DATA FOR PROCESSING: Begin
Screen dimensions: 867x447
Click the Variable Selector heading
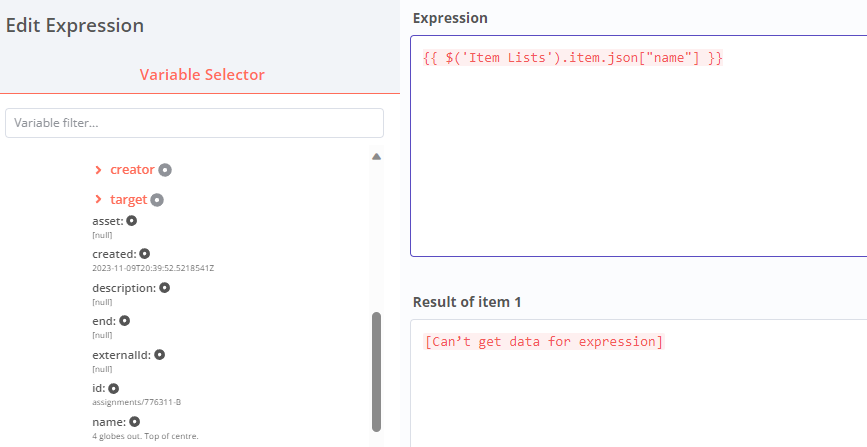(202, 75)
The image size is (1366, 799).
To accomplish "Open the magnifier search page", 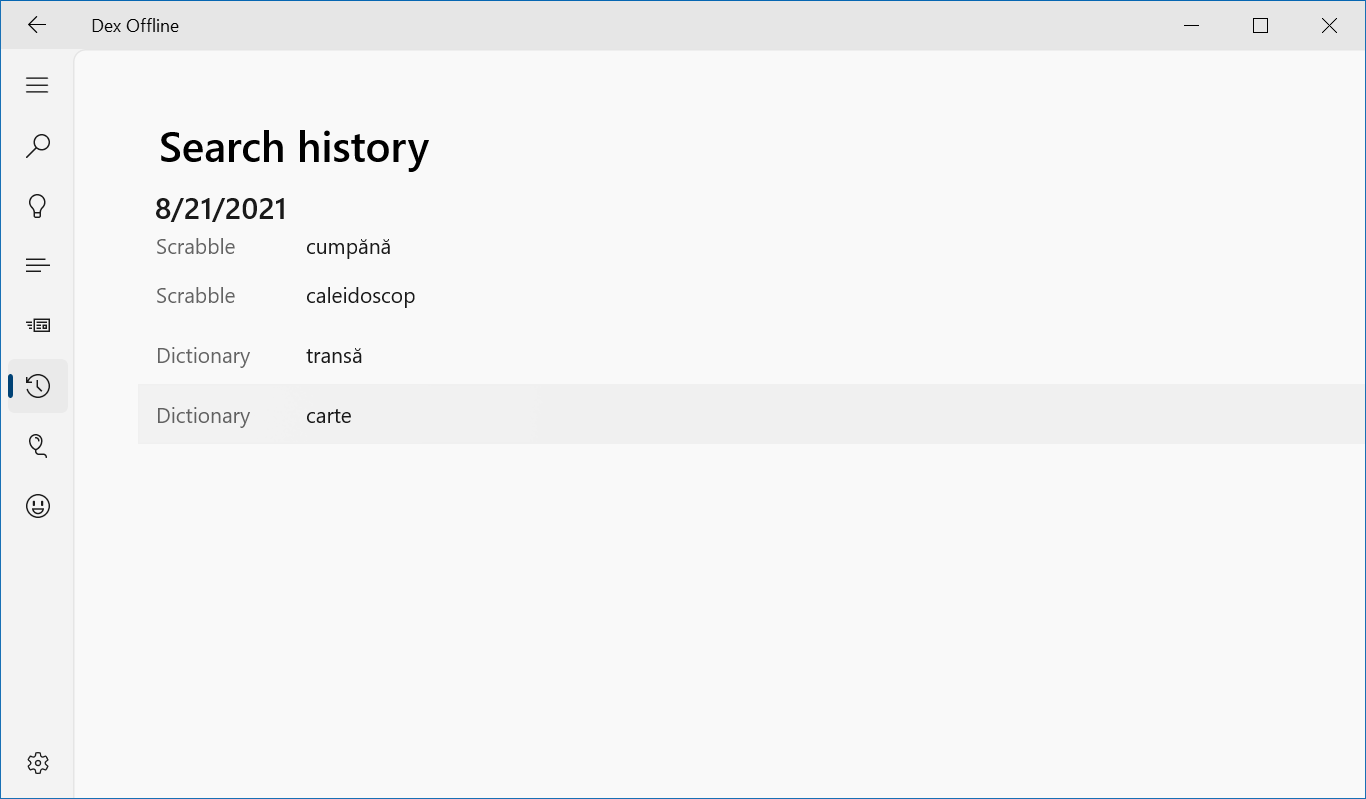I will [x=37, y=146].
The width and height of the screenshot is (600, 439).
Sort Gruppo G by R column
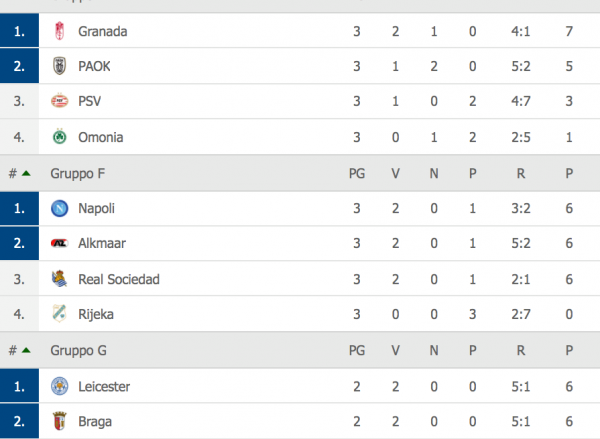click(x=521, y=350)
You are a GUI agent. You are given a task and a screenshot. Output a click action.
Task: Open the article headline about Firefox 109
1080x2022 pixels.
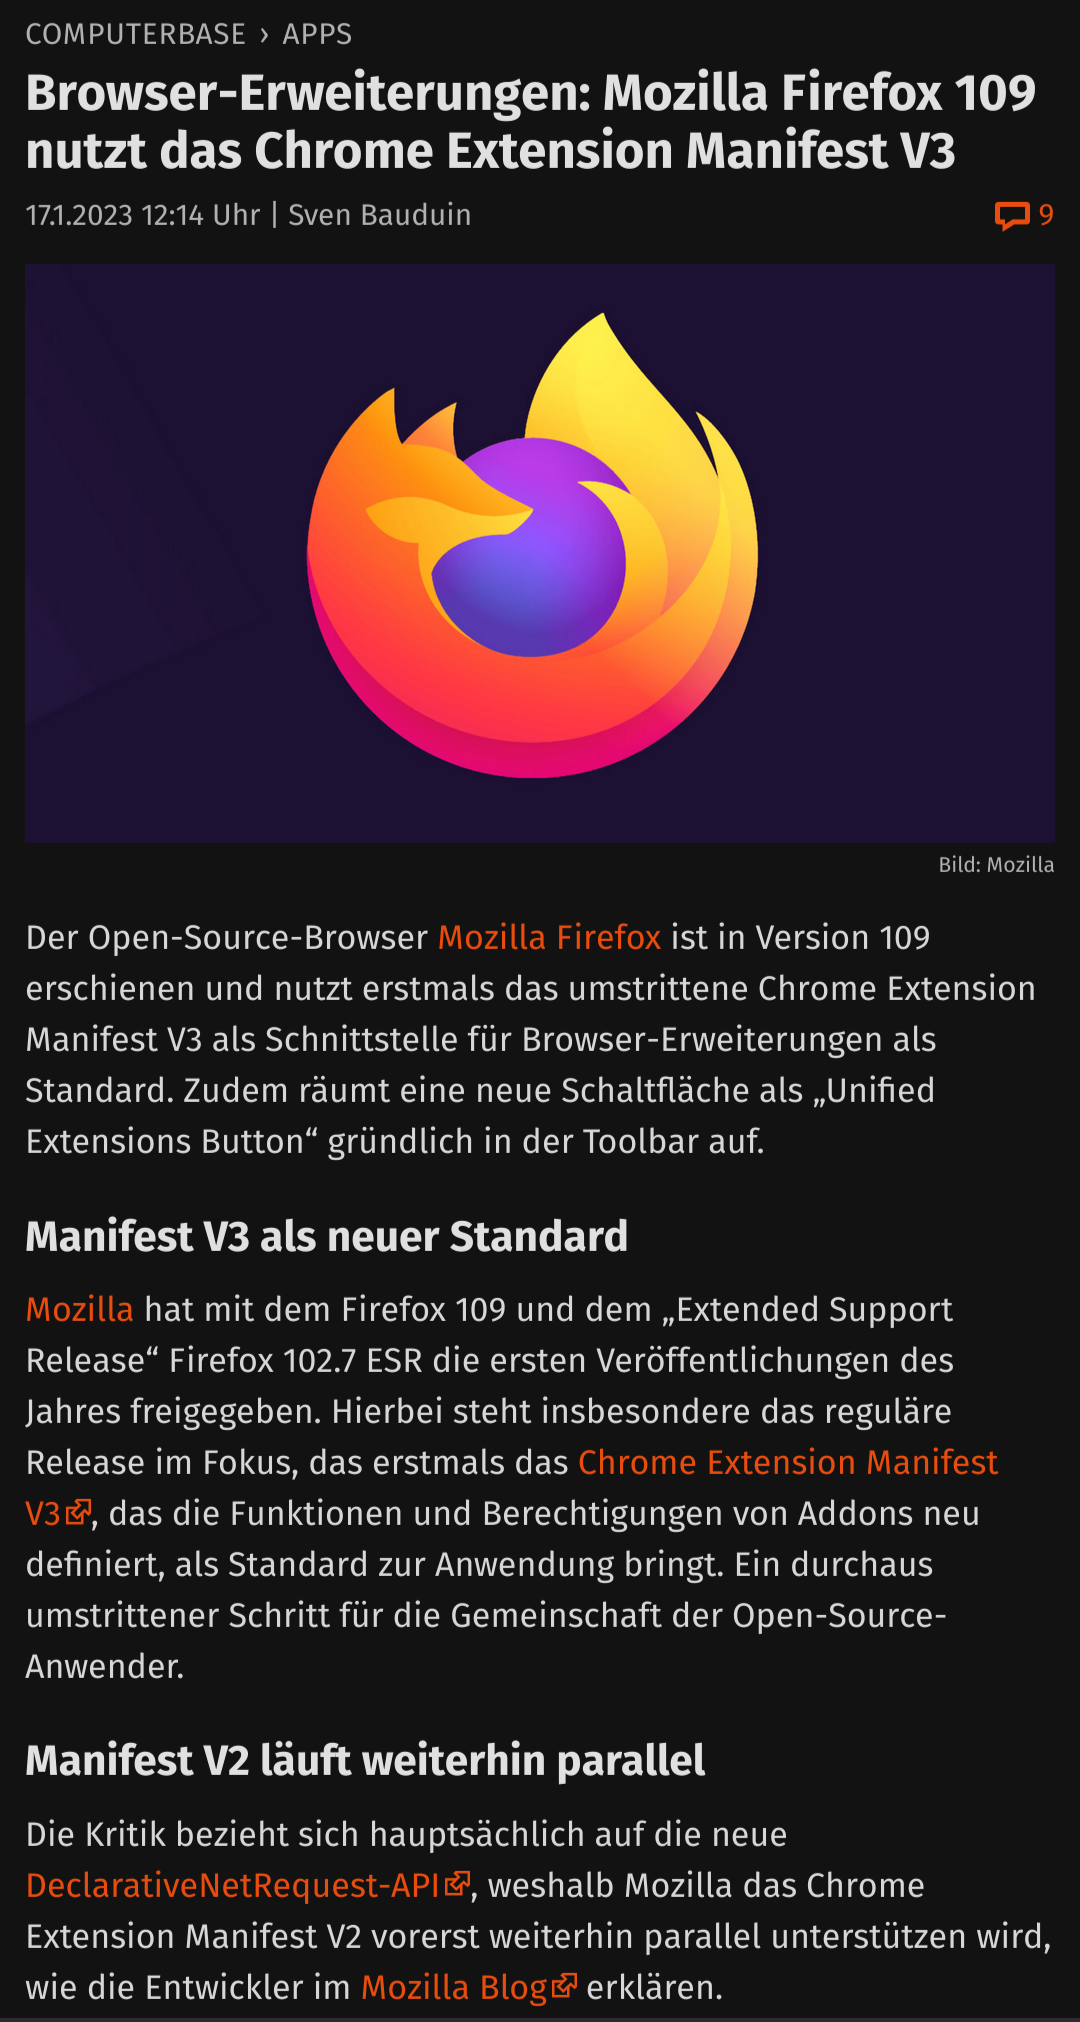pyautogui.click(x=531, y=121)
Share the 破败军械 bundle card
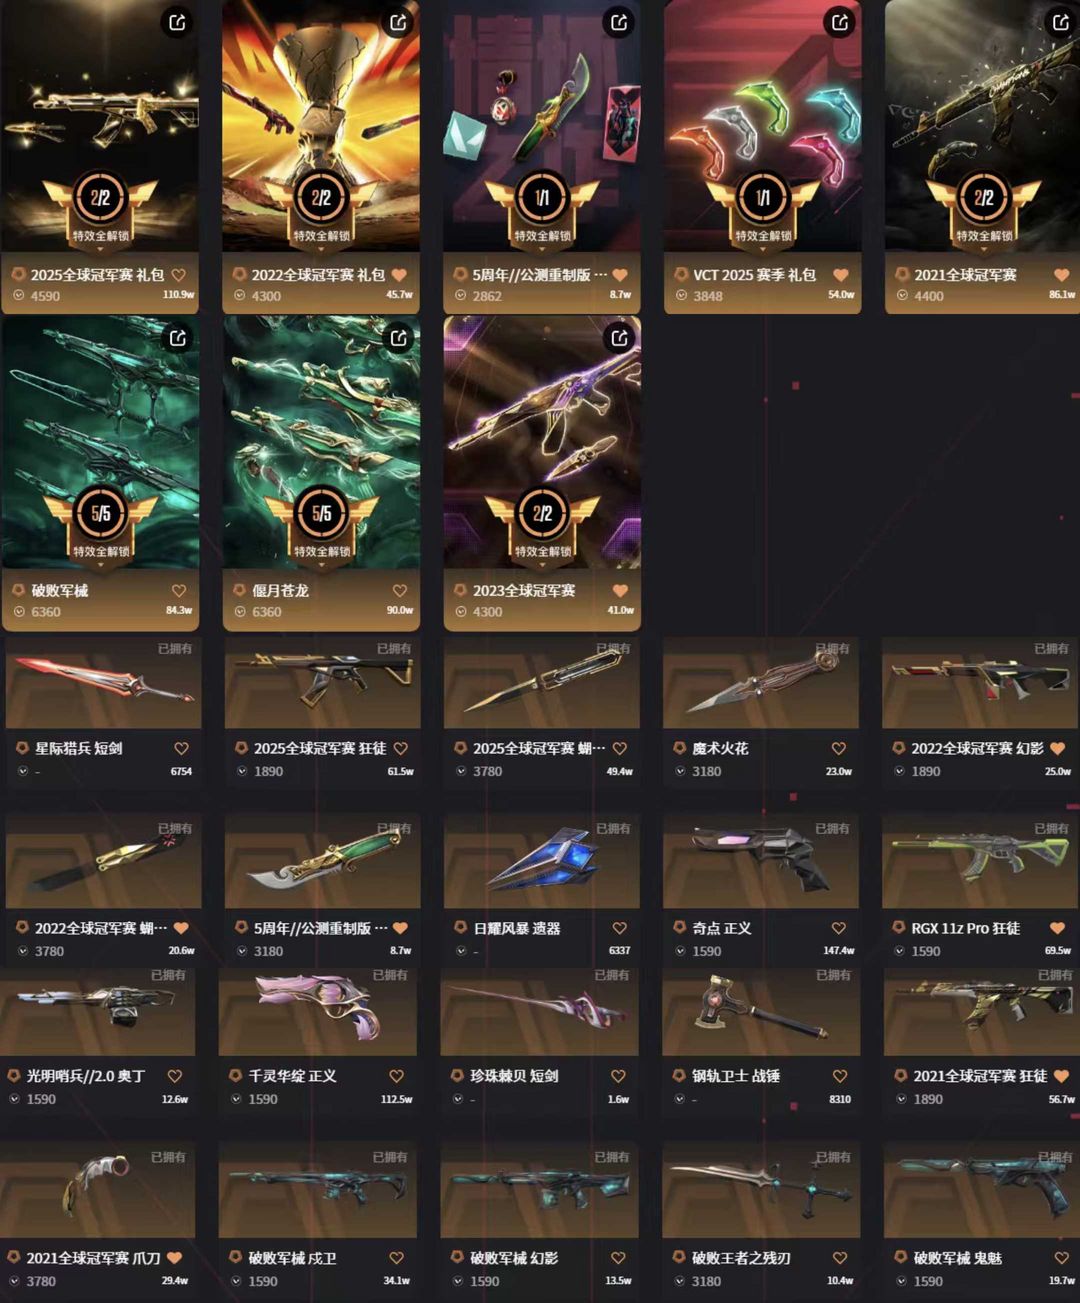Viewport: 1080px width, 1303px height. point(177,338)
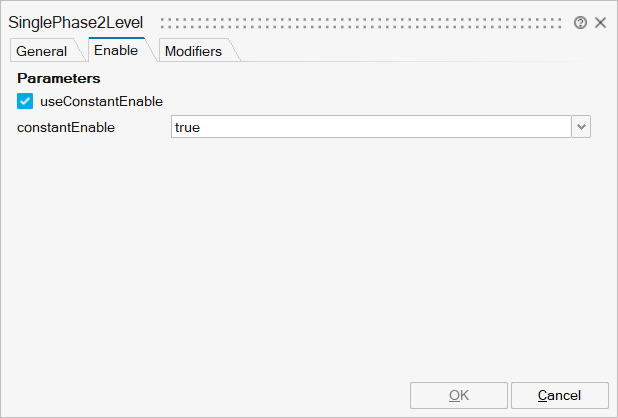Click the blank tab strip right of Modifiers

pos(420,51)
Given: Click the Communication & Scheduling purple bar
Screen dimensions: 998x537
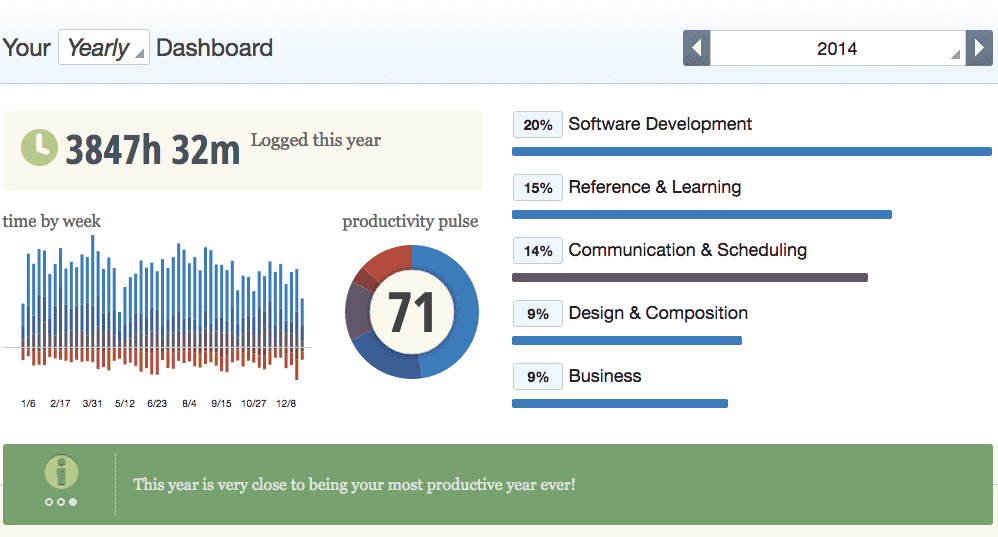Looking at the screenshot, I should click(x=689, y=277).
DATA FOR PROCESSING: End
HOW TO COMPLETE THIS TASK: Return nothing except the lines from the line with "The width and" through the last line of the records above, copied exactly and without pictures.

SOLUTION:
The width and height of the screenshot is (600, 439).
Sort Gruppo G by R column
click(x=521, y=350)
You are a GUI agent. You are given a task and a screenshot. Output a click action.
Task: Open the article headline about Firefox 109
1080x2022 pixels.
pyautogui.click(x=531, y=121)
Share the 破败军械 bundle card
Viewport: 1080px width, 1303px height. point(177,338)
Click the blank tab strip right of Modifiers

pos(420,51)
Given: Click the Communication & Scheduling purple bar
Screen dimensions: 998x537
Looking at the screenshot, I should click(x=689, y=277).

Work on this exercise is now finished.